▶ _TASK INSTRUCTIONS_: Please extend the painter's résumé by writing what would come next after its final sentence.

Start of READING TEXT

Vicki Guy

1329 Malvern Ave.

Pittsburgh, Pa. 15217

email:  whveguy46@gmail.com

phone: 412-687-6722


Art Training:


Art Student’s League, New York, N.Y. 

Oil Painting under Isaac Soyer, Avram Soyer and Morton Kaisch


University of New Hampshire  1989-1991

BFA studies (Painting and drawing) with Grant Drumheller, Craig Hood, Carol Aronson; Printmaking with            

         Scott Schnepf


Related activity:


Extensive travel in Europe, Asia, and central America to study art.   Extended stays in Italy to paint.


Shows, Galleries and Exhibits:


1988  Franconia, N.H. One person show at the Robert Frost Place.

1989 Concord, N.H.  One person show at the Concord Banking Center

1990 Durham, N.H.  Painting selected for permanent display in  UNHStudent Center

1997 Pittsburgh, Pa.  One person show at the Mendelson Gallery

2001-2  Sewickley, Pa,  Bird-inHand Gallery

2003 Cape May, N.J.  One person show at the Chalfonte Gallery

2001-2006: Tramonte, Italy:  ceiling paintings commissioned for a Palladian style Villa (Villa delle Rose)

2006-8 Millvale, Pa.   Panza Gallery


Memberships:

         Associated Artists of Pittsburgh


Artist’s Statement


Until recently I have had to combine my art with my “day job” (actually night job) of working as an emergency physician.   The two professions  have a lot in common, in that the observational power that helps when seeing patients (Is that skin color a little gray?) is not unlike what helps me apply color to canvas.  Ditto for the anatomical knowledge that helps when I draw or paint the human figure.  Beyond the mechanics of observing details and knowing anatomy,  medicine is often as much art as science.  If I made  correct diagnoses  and didn’t understand the real concerns of the patients, I failed to help them.  Similarly, if I paint something and don’t make it true to the essence of the subject in a way that opens the eyes of the viewer to what I myself see, I have missed the mark.

End of READING TEXT
Start of DATA

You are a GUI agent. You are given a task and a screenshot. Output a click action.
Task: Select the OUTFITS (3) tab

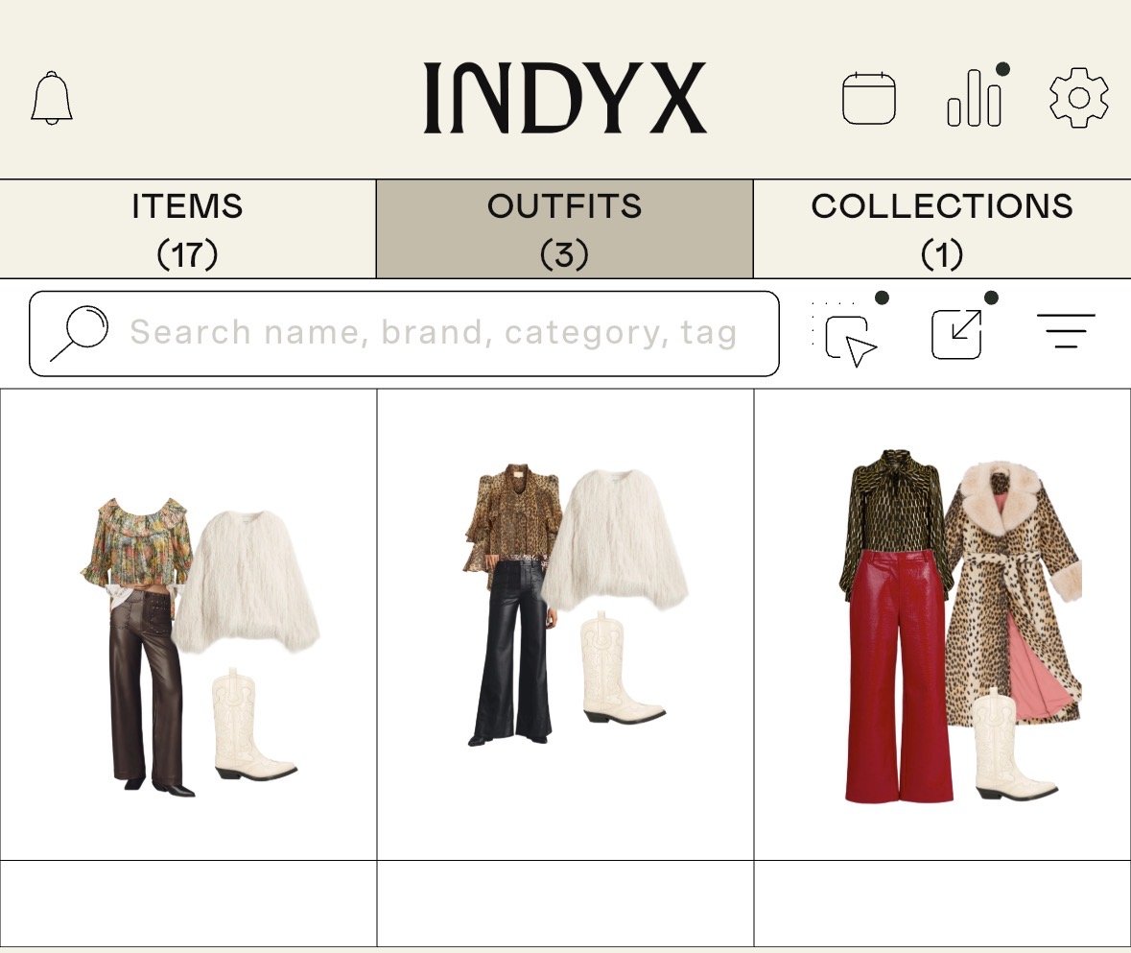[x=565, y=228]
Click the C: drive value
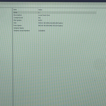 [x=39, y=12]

End of DATA
Start of DATA

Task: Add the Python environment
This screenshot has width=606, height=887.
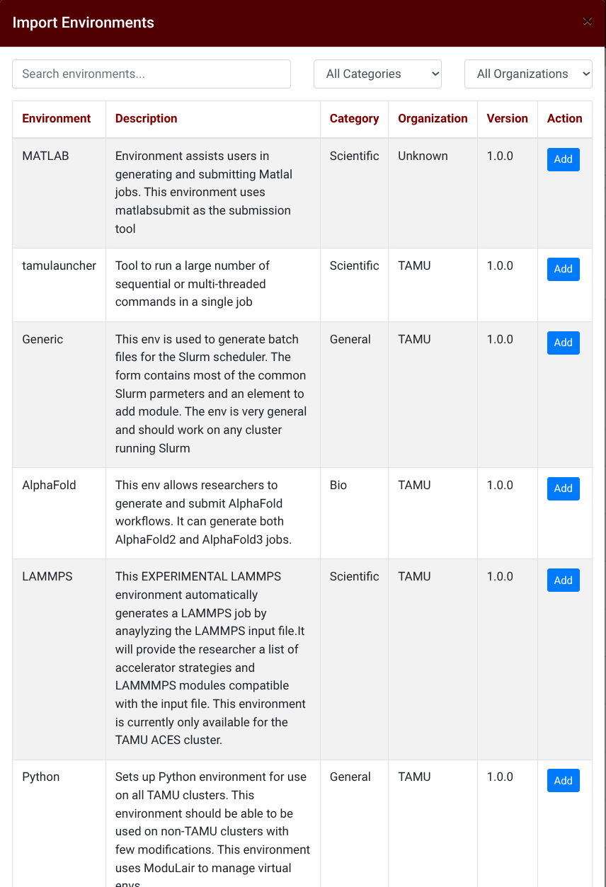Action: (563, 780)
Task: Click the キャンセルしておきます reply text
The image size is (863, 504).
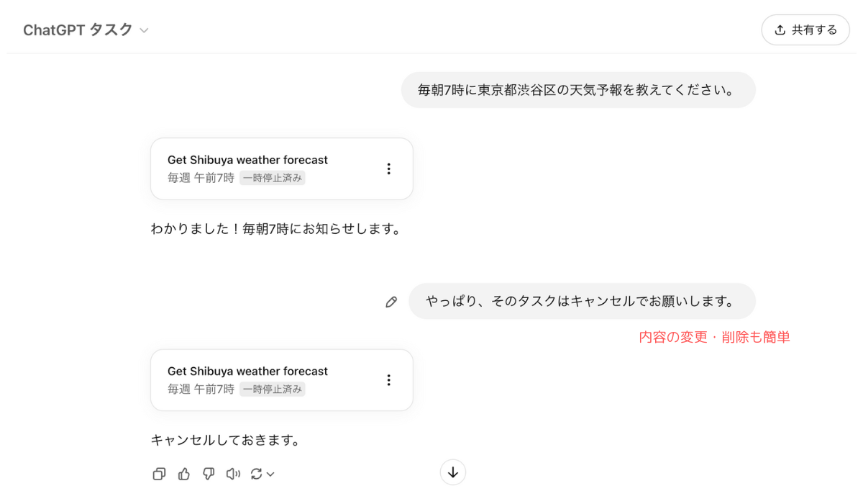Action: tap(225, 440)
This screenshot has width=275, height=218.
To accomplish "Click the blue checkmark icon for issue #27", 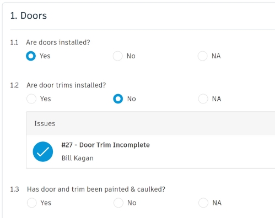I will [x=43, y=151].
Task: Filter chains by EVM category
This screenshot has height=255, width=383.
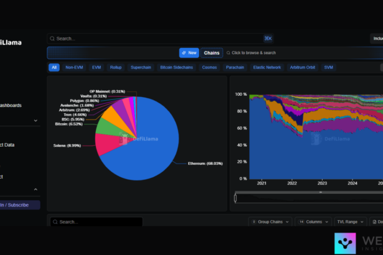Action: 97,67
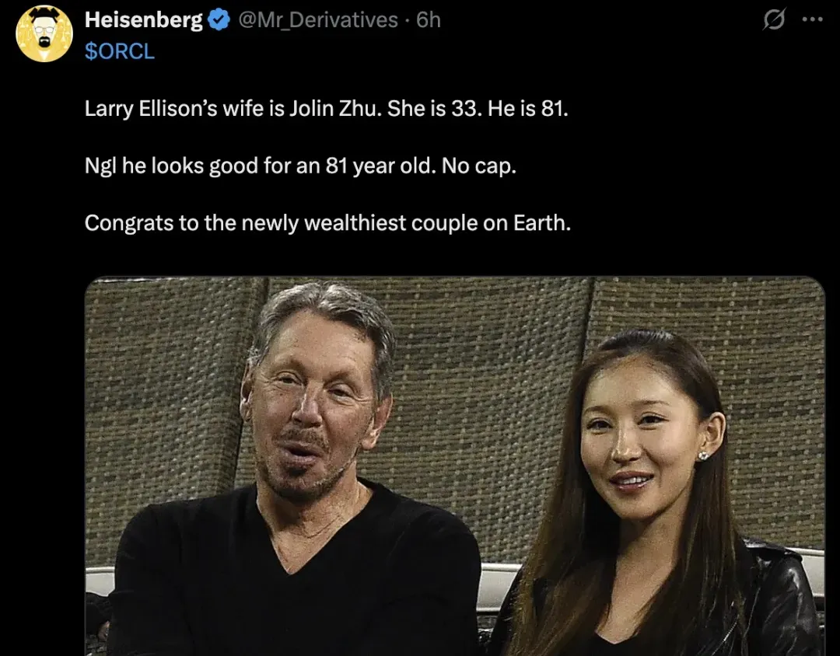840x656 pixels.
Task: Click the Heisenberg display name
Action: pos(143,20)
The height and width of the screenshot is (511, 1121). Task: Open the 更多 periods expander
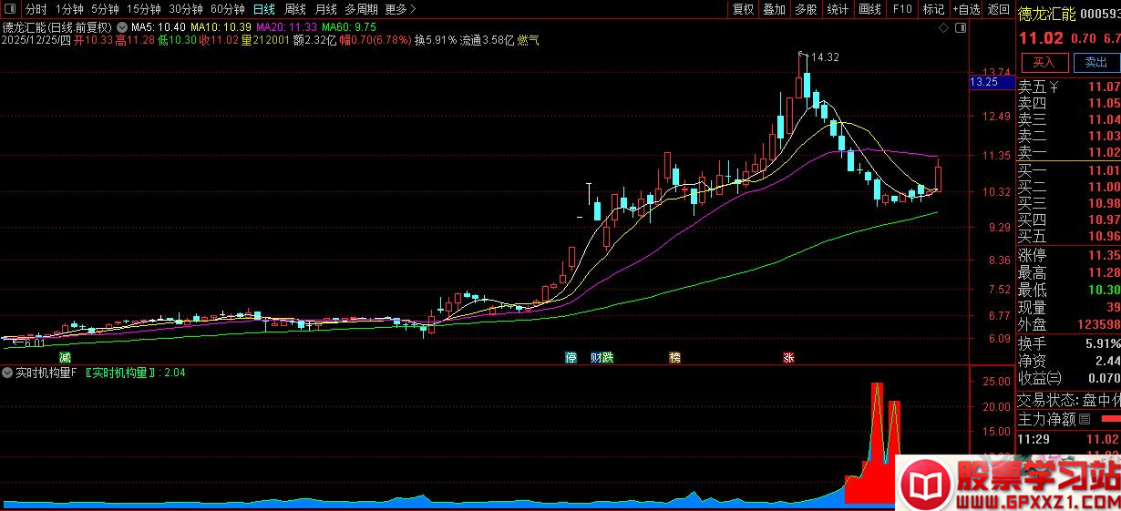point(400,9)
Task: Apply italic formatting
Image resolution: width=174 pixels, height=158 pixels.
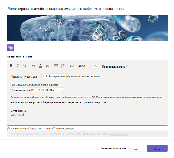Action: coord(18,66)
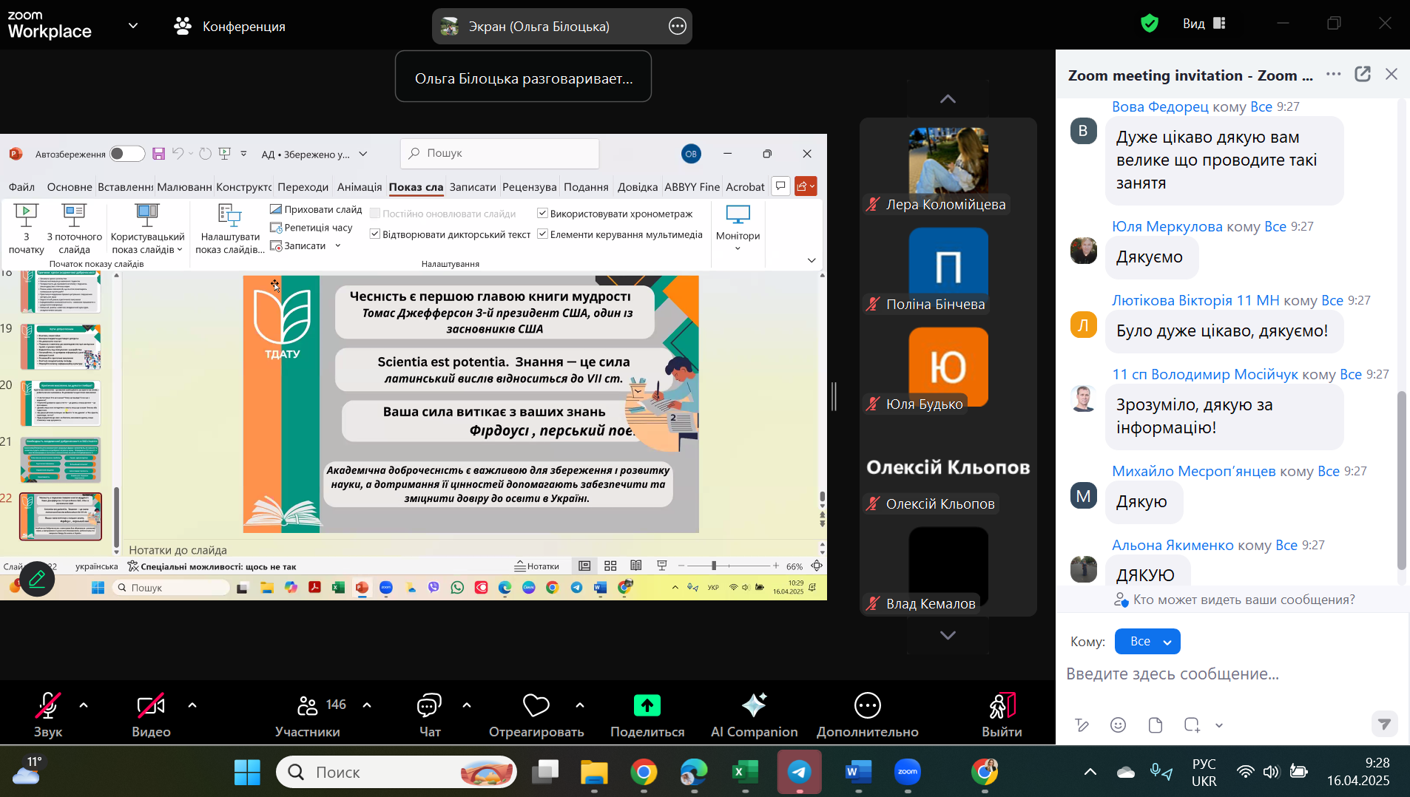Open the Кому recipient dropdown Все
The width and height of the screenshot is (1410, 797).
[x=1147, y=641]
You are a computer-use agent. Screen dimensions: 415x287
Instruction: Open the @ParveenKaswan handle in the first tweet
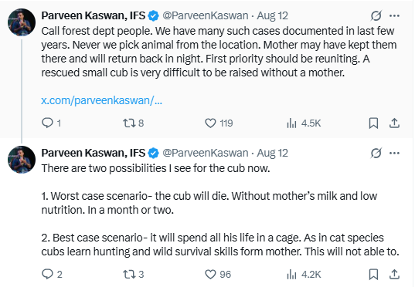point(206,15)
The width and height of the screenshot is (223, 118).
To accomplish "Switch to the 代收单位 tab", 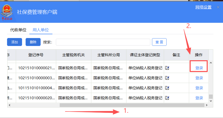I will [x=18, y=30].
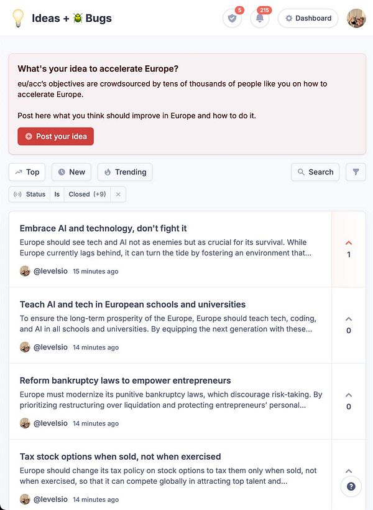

End of DATA

▶ _RESPONSE TO THE TASK_:
I am often struck by a subject in an instant -- there is a sort of click inside me --  and then spend a long time, sometimes months, trying to capture that  instantaneous impression on canvas. Sometimes I don’t even know why I have chosen the subject  until I am in the process of exploring its significance for me as I paint. 


Because I have happily left behind the stressful grind of the emergency room,  I find myself chosing new, less peaceful subjects to paint.   I am more interested in the human figure, by means of which I can explore my past,  and through it the psychological and spiritual mysteries of human life.    Perhaps new  subjects will arise out of my medical experience, perhaps not.    My art is a work in progress at the moment.